By all accounts, it was a Republican night across the country. In an election marked by voter dissatisfaction with President Barack Obama and economic worries topping voters’ concerns, the GOP took control of the U.S. Senate and expanded its hold on the House of Representatives.
In Maryland, a state where registered Democrats outnumber Republicans by more than 2 to 1, Hogan’s margin of victory would be noteworthy were it just 1 or 2 percentage points. But the official tally — 52 percent to 46 percent with 90 percent of precincts reporting — came as a surprise to watchers of a campaign that Brown announced at the beginning of the summer he practically had in the bag.
Hogan voters expressed a sense that O’Malley had taken the state backward and that Brown would have continued in his predecessor’s path.
“The state has gotten away from the freedom to work and to accomplish for yourself,” said Sheila LoCastro, who attended Hogan’s victory party after making the decision to volunteer with the campaign three weeks ago.
“I couldn’t resist it anymore,” she said of signing up to help make Hogan a household name. A lifelong Republican, she said Hogan is the candidate Maryland’s Republicans — long overshadowed by the Democrats, who control Baltimore City and most county governments as well as both houses of the state legislature — have been waiting for.
Chaya Levin, who voted for Hogan earlier in the day at Northwestern High School in the Park Heights section of Baltimore, agreed.
“I think he’s going to do something different,” she said of Hogan, whose lieutenant governor will be former George W. Bush administration official Boyd Rutherford.
Rich Halpern, who voted at Summit Park Elementary in Baltimore, said Brown’s fumbled rollout of the Maryland health care exchange and O’Malley’s tax increases played into his Hogan vote.
“I’m tired of paying all the taxes, and the one thing they gave Brown to do he [messed] up,” said Halpern. “He’s like a junior O’Malley, and I don’t like O’Malley.”
At the Brown campaign’s election night party in College Park, U.S. Rep. Elijah Cummings and Sen. Ben Cardin, both popular Baltimore Democrats, seemed to offer explanations for Brown’s poor performance, even before election returns swung in Hogan’s favor.
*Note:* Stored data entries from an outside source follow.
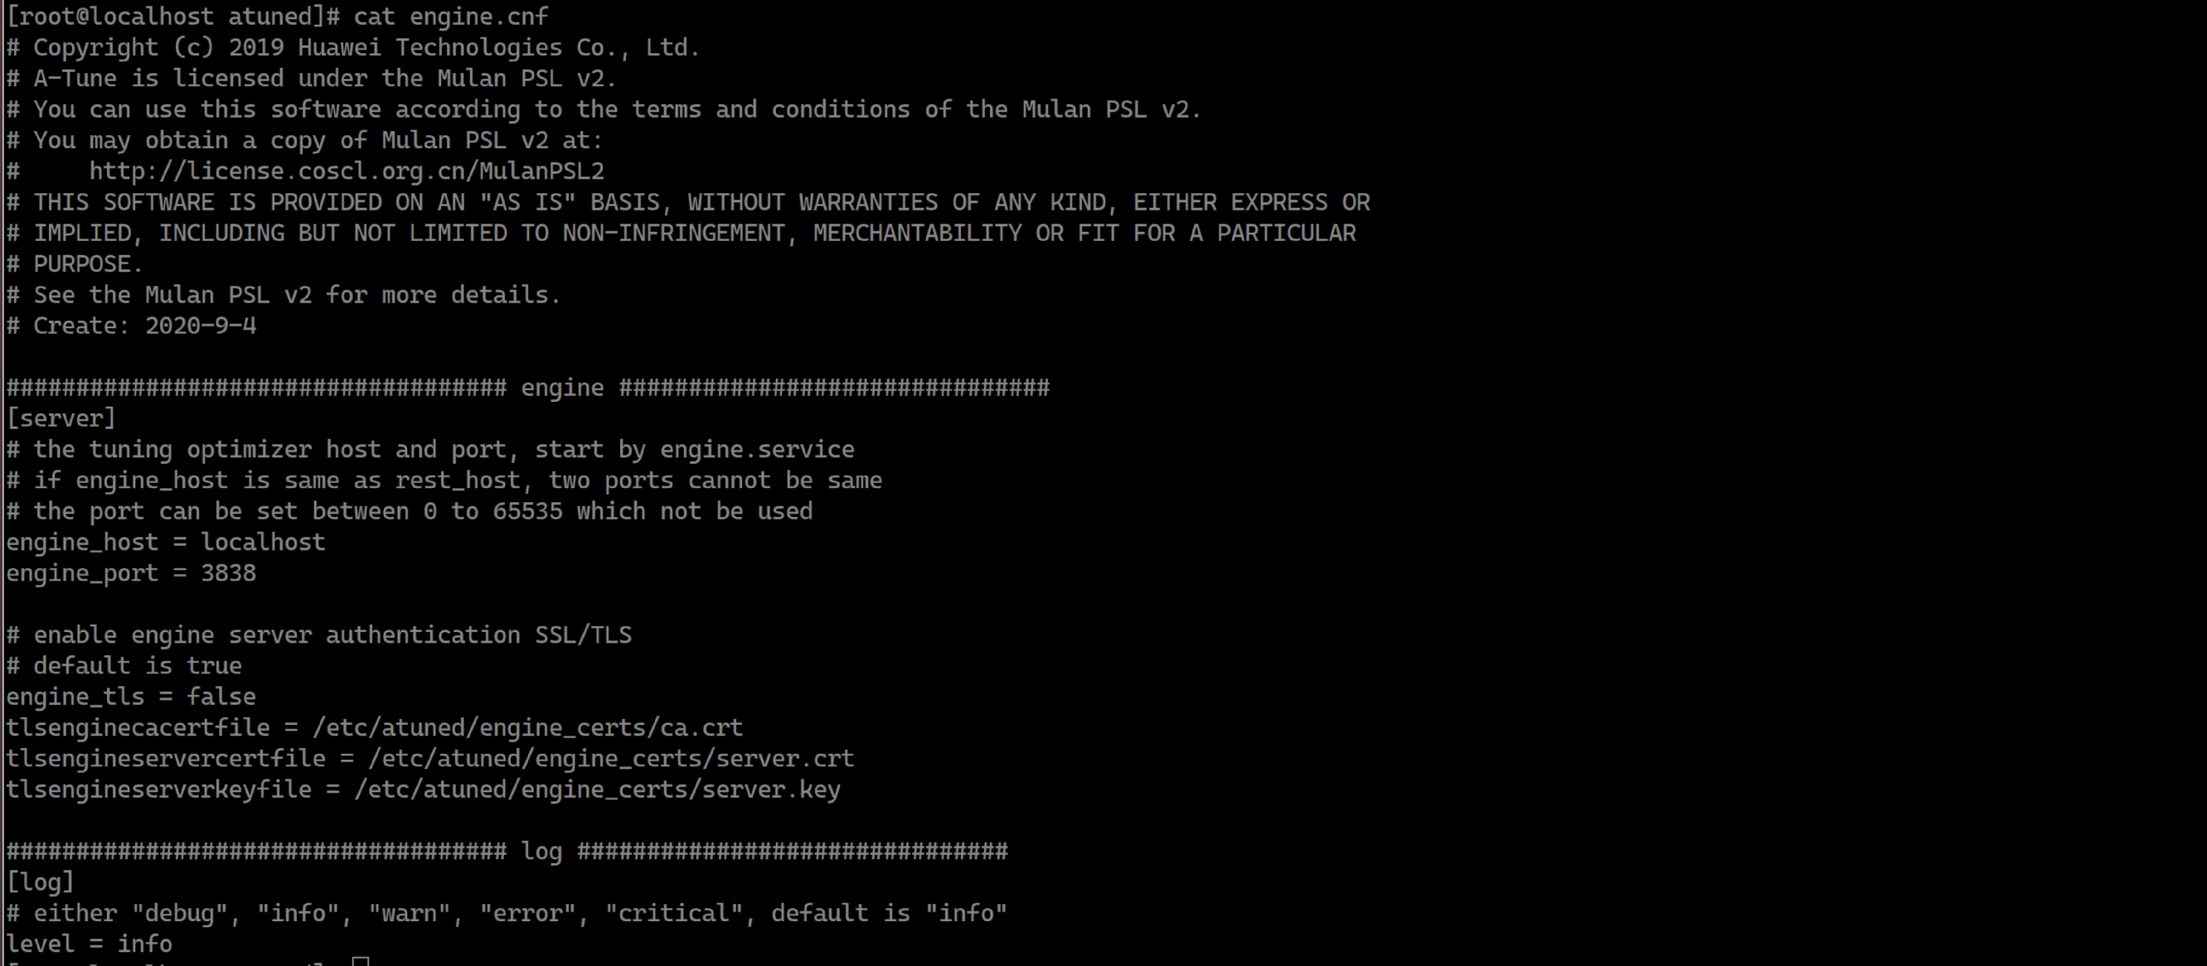This screenshot has height=966, width=2207.
Task: Click the [server] section header
Action: point(61,419)
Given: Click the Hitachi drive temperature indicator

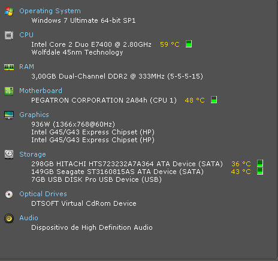Looking at the screenshot, I should (x=260, y=163).
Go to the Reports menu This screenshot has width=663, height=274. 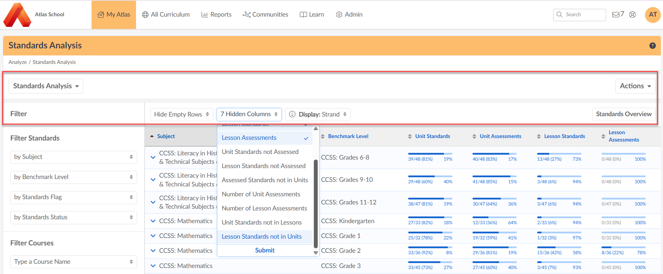click(x=216, y=14)
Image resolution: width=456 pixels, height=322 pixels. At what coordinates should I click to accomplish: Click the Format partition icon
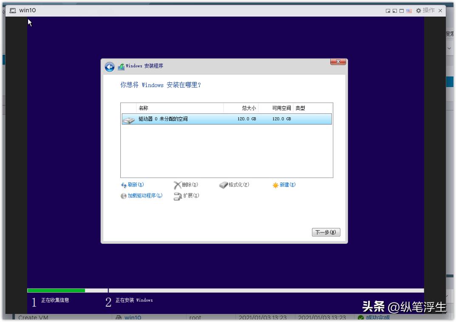(223, 184)
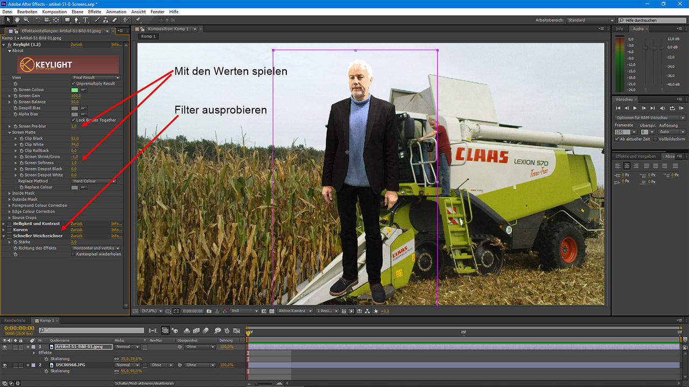The image size is (689, 387).
Task: Click the Screen Shrink/Grow value link
Action: 75,156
“I know that people are concerned about taxes,” said Cummings. “When we cut taxes on the federal level, what does that mean to highways and bridges, tuition freeze? Somebody’s going to have to pay.
“I can understand why O’Malley and Brown had to do what they did with regard to taxes, and I thought it was a rather bold move,” he continued. “But the choice is you lead and you get things done or you cut services and cut infrastructure and cut colleges and you end up with a state in bad shape. It’s tough, but that’s what leadership is all about. You’ve got to stand up for what you believe in and hope the people will follow.”
Cardin, who spoke before a victor emerged, said the next governor will have his hands full.
“We still need to make sure that every child has opportunity through good schools,” he said. “So I think the next governor is going to have a full plate, a full agenda, building on the progress Maryland has made so that Maryland can continue to be a place of opportunity for all its citizens.”
Democrats came out in larger numbers during early voting. In Baltimore City, 7.9 percent of eligible Democrats voted early, casting 23,171 votes, and 4.5 percent of Republicans voted early, casting 1,354 votes. In Baltimore County, 11.4 percent of eligible Democrats voted early, casting 33,819 votes, and 10.2 percent of Republicans voted early, casting 13,328 votes. In Montgomery County, 6.9 percent of eligible Democrats voted early, casting 24,514 votes, and 5.1 percent of Republicans voted early, casting 6,203 votes.
At the polls, voters cited a diversity of issues when asked why they supported one candidate over the other.
Education weighed heavily in many voters’ minds, and Brown’s plan for universal prekindergarten garnered much support.
Bertha Johnson, a former teacher, supported Brown because of that plan.
“I hope they have pre-K all over [Baltmore] because it is needed,” she said.
Voters in Montgomery County were concerned with similar issues.
“The economy is a big question, and education — money for education,” said Kemp Mill resident Avi Weiss before casting his vote at Col. E. Brooke Lee Middle School.
John Bullock, an assistant professor of political science at Towson University, noted that anemic voter turnout likely hurt Brown.
“It’s not the most exciting campaign,” said Bullock. “There’s a lot of lukewarm approval of Brown among some Democrats.”
Stanley Goldberg, who voted at Summit Park, was one of those “lukewarm” supporters.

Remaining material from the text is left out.